MACRON ET SES INTÉRÊTS AFRICAINS

Le président Emmanuel Macron, après avoir enfilé ses habits de chef de guerre lors de son premier discours de crise, changeait de costume lors d’une autre allocution présidentielle pour annoncer une annulation massive des dettes de l’Afrique. Une annonce qui a fait grand bruit, répétée à longueur de journées dans les médias internationaux.

Le 13 avril, Macron annonçait vouloir « annuler massivement la dette » des pays africains. Pourtant, les pays du G20, dont la France, ont tout juste suspendu quelques remboursements. Alors que 200 organisations du monde entier demandent de véritables annulations des dettes pour permettre aux pays du Sud de faire face à la crise, dans le communiqué final des ministres des finances du G20 et des gouverneurs des Banques centrales du 15 avril, il n’y a aucune trace d’une « annulation massive des dettes africaines » proclamée peu de temps avant par le président français. La suspension décidée n’est que partielle et très provisoire. Partielle parce qu’elle ne porte que sur 12,8 milliards € sur un total de 30 milliards € environ des remboursements attendus en 2020. Provisoire parce que cette suspension ne porte que sur les remboursements prévus cette année.

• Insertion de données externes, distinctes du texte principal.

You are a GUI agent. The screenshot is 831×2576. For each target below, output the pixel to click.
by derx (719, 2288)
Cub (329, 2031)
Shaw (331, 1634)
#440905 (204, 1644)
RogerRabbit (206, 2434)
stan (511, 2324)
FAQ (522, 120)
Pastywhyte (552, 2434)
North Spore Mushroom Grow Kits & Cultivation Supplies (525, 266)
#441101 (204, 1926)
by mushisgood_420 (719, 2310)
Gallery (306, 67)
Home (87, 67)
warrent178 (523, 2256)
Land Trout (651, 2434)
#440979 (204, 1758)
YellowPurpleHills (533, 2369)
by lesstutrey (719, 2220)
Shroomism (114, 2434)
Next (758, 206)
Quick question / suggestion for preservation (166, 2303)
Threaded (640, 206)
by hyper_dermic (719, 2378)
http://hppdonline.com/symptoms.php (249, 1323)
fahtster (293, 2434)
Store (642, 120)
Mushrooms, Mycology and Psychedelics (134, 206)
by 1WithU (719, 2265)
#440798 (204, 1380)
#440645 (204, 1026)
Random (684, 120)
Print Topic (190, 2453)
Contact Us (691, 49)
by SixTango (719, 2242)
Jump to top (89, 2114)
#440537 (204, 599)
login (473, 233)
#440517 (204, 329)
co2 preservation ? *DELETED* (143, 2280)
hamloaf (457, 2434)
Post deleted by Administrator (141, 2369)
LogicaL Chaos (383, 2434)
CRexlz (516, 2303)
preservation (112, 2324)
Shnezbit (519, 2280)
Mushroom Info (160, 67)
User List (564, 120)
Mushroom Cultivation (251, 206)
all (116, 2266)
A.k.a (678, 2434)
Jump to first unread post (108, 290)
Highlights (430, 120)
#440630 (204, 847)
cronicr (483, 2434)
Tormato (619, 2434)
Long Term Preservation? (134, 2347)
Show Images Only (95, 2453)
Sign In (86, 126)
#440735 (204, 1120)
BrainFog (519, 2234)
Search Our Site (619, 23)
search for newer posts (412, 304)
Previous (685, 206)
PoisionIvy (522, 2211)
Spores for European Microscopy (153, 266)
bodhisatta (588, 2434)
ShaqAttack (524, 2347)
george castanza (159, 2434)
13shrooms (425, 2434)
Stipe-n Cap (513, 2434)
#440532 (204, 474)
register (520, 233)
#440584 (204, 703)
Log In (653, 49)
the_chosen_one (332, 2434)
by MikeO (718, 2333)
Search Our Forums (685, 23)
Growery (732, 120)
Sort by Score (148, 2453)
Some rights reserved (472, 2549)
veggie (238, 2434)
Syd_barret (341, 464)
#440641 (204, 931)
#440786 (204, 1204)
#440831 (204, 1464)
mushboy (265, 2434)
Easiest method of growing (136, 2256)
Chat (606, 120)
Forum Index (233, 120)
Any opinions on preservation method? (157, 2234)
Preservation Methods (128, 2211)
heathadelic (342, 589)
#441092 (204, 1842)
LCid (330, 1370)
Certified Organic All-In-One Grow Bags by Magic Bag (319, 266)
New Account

Et ceux-ci ne sont pas annulés mais seulement suspendus : ils devront être payés en 2022, échelonnés sur 3 ans et des intérêts plus élevés pourront être demandés.

L’annonce grandiloquente ne consiste donc nullement en une annulation. Elle risque de s’accompagner d’une aggravation du poids de la dette à moyen terme. Par leurs refus d’annuler purement et simplement tout ou partie de la dette des pays pauvres, les institutions financières internationales et les pays riches sont en train de leur concocter un avenir de dettes et de plans d’ajustements structurels aggravés.

POMPIERS PYROMANES

Entre 2010 et 2018, l’endettement public moyen du continent africain est passé de 35% du PIB à 60%. Au point que le nombre d’États en situation de « surendettement » ou risquant fortement de l’être selon le FMI, s’élève désormais à 33, soit deux fois plus qu’en 2018. C’est notamment le cas du Soudan, de la République Démocratique du Congo ou du Cameroun.

Une hausse de l’endettement en grande partie alimentée par la hausse du prix des matières premières et par les offres de prêts de la Chine qui ont entraîné de très nombreux pays du Sud global à s’endetter massivement au cours de la dernière décennie.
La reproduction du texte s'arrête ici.